Where does time go when we lose track of it? You know, when we sit down “for a couple of minutes” and get so absorbed that when we glance up, an hour – or more – has passed without our noticing? And who puts on the brakes when time drags in the face of a mountain of postponed paperwork? The minutes don’t speed up or slow down, but we get the feeling they do.
This perception is what we at CereCore® Institute call emotional time. It doesn’t adhere neatly to seconds, minutes and hours. But it exerts extraordinary influence over our productivity, our creativity and the joy we find in our work.
Put Time on Your Side
The beauty in this fact of subjective perception is that it makes time an ally rather than an adversary. By acknowledging the power of emotional time – and where it comes from – we can begin to use that power to our advantage. Instead of fighting against time, trying to find more minutes, more hours, we can begin to invest our emotional energy creatively – and make the most of the time we have.

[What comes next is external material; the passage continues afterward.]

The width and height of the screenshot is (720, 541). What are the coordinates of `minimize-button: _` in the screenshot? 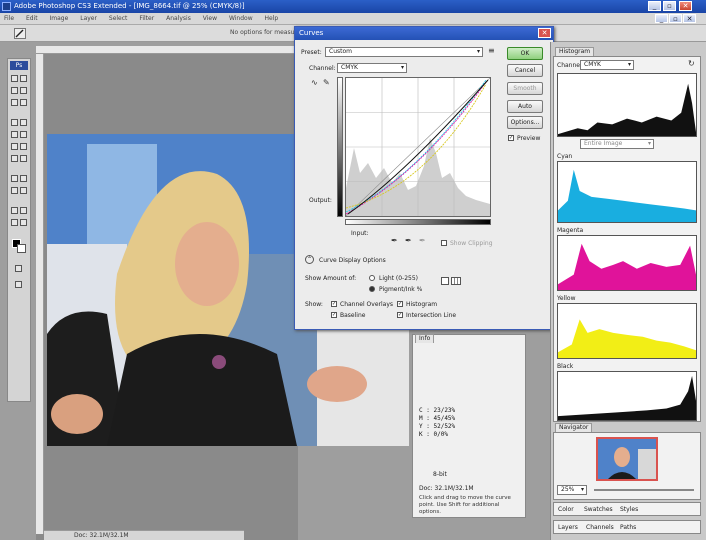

For example, one of the first things that playing with emotional time does is to change the perception that time is linear. The fact is we don’t always have to follow a set sequence.
The next time you’re working on a project, do the one or two obviously critical things first. But then bring emotional time into the equation. Decide the remaining sequence of events and tasks based on what you feel like doing next, and how much time each task requires. And then watch what happens – to your energy levels, to your productivity and to your time.
Sometimes our fight with time is really a fight with our To Do list. It may not be in the order that our brain likes. So change the emotional stakes. Change the order. You still get the tasks done – without feeling like you’re tied to the To Do list.
At the Institute we find that emotional engagement cannot be overestimated for nonlinear thinkers. The truth is, if we want action, we need emotion. Curiously, the secret to becoming emotionally engaged is to understand and leverage how we think.